What you need to do: Nothing should be left out: output all of the entries exactly.

----- Exercise input

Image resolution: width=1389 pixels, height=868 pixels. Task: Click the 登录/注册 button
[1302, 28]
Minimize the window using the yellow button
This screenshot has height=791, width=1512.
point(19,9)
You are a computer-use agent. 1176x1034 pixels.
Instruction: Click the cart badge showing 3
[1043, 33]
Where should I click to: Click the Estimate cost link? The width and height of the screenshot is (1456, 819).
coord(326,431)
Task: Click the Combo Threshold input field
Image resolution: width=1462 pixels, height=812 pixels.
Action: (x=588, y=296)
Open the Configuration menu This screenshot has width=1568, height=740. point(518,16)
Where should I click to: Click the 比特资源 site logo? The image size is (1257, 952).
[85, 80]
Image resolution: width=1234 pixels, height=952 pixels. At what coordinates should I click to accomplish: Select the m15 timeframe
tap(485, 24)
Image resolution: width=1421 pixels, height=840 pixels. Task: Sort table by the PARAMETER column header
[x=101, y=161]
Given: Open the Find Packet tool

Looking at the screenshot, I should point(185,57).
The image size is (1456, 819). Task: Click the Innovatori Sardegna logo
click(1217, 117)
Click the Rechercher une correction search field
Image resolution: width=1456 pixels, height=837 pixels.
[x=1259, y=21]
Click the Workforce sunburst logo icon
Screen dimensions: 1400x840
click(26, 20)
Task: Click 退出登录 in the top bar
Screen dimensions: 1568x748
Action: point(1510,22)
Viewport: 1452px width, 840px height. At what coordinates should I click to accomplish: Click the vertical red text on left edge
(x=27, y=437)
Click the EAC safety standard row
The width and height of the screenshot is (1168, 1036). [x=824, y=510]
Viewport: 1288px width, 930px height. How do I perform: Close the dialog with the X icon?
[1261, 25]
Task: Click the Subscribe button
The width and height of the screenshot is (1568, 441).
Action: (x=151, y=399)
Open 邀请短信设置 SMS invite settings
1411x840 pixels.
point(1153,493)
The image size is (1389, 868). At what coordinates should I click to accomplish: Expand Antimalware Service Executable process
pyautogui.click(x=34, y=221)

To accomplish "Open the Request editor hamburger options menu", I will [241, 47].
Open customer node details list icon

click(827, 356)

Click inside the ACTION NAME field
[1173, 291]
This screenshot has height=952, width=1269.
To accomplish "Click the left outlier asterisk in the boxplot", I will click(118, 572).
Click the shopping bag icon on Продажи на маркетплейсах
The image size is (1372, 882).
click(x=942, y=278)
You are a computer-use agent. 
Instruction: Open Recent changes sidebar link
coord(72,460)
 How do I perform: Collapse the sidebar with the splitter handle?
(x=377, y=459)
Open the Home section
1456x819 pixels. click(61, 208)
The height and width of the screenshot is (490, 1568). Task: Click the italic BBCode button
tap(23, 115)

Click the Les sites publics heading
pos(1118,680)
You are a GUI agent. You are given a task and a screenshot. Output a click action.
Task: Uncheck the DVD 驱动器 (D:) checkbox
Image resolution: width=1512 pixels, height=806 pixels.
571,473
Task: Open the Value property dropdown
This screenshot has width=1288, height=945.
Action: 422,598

----------

Reply:
Image resolution: width=1389 pixels, height=868 pixels. Task: Click the 登录/注册 button
[1302, 28]
Minimize the window using the yellow button
This screenshot has height=791, width=1512.
point(19,9)
You are a computer-use agent. 1176x1034 pixels.
Instruction: Click the cart badge showing 3
[1043, 33]
Where should I click to: Click the Estimate cost link? The width and height of the screenshot is (1456, 819).
coord(326,431)
Task: Click the Combo Threshold input field
Image resolution: width=1462 pixels, height=812 pixels.
Action: (x=588, y=296)
Open the Configuration menu This screenshot has width=1568, height=740. point(518,16)
Where should I click to: Click the 比特资源 site logo? The image size is (1257, 952).
[85, 80]
Image resolution: width=1234 pixels, height=952 pixels. At what coordinates should I click to accomplish: Select the m15 timeframe
tap(485, 24)
Image resolution: width=1421 pixels, height=840 pixels. Task: Sort table by the PARAMETER column header
[x=101, y=161]
Given: Open the Find Packet tool

Looking at the screenshot, I should point(185,57).
The image size is (1456, 819). Task: Click the Innovatori Sardegna logo
click(1217, 117)
Click the Rechercher une correction search field
Image resolution: width=1456 pixels, height=837 pixels.
[x=1259, y=21]
Click the Workforce sunburst logo icon
Screen dimensions: 1400x840
click(26, 20)
Task: Click 退出登录 in the top bar
Screen dimensions: 1568x748
Action: point(1510,22)
Viewport: 1452px width, 840px height. At what coordinates should I click to accomplish: Click the vertical red text on left edge
(x=27, y=437)
Click the EAC safety standard row
The width and height of the screenshot is (1168, 1036). [x=824, y=510]
Viewport: 1288px width, 930px height. How do I perform: Close the dialog with the X icon?
[1261, 25]
Task: Click the Subscribe button
The width and height of the screenshot is (1568, 441).
Action: (x=151, y=399)
Open 邀请短信设置 SMS invite settings
1411x840 pixels.
point(1153,493)
The image size is (1389, 868). At what coordinates should I click to accomplish: Expand Antimalware Service Executable process
pyautogui.click(x=34, y=221)

To accomplish "Open the Request editor hamburger options menu", I will [241, 47].
Open customer node details list icon

click(827, 356)

Click inside the ACTION NAME field
[1173, 291]
This screenshot has height=952, width=1269.
To accomplish "Click the left outlier asterisk in the boxplot", I will click(118, 572).
Click the shopping bag icon on Продажи на маркетплейсах
The image size is (1372, 882).
click(x=942, y=278)
You are a computer-use agent. 
Instruction: Open Recent changes sidebar link
coord(72,460)
 How do I perform: Collapse the sidebar with the splitter handle?
(x=377, y=459)
Open the Home section
1456x819 pixels. click(61, 208)
The height and width of the screenshot is (490, 1568). Task: Click the italic BBCode button
tap(23, 115)

Click the Les sites publics heading
pos(1118,680)
You are a GUI agent. You are given a task and a screenshot. Output a click action.
Task: Uncheck the DVD 驱动器 (D:) checkbox
Image resolution: width=1512 pixels, height=806 pixels.
571,473
Task: Open the Value property dropdown
This screenshot has width=1288, height=945.
Action: 422,598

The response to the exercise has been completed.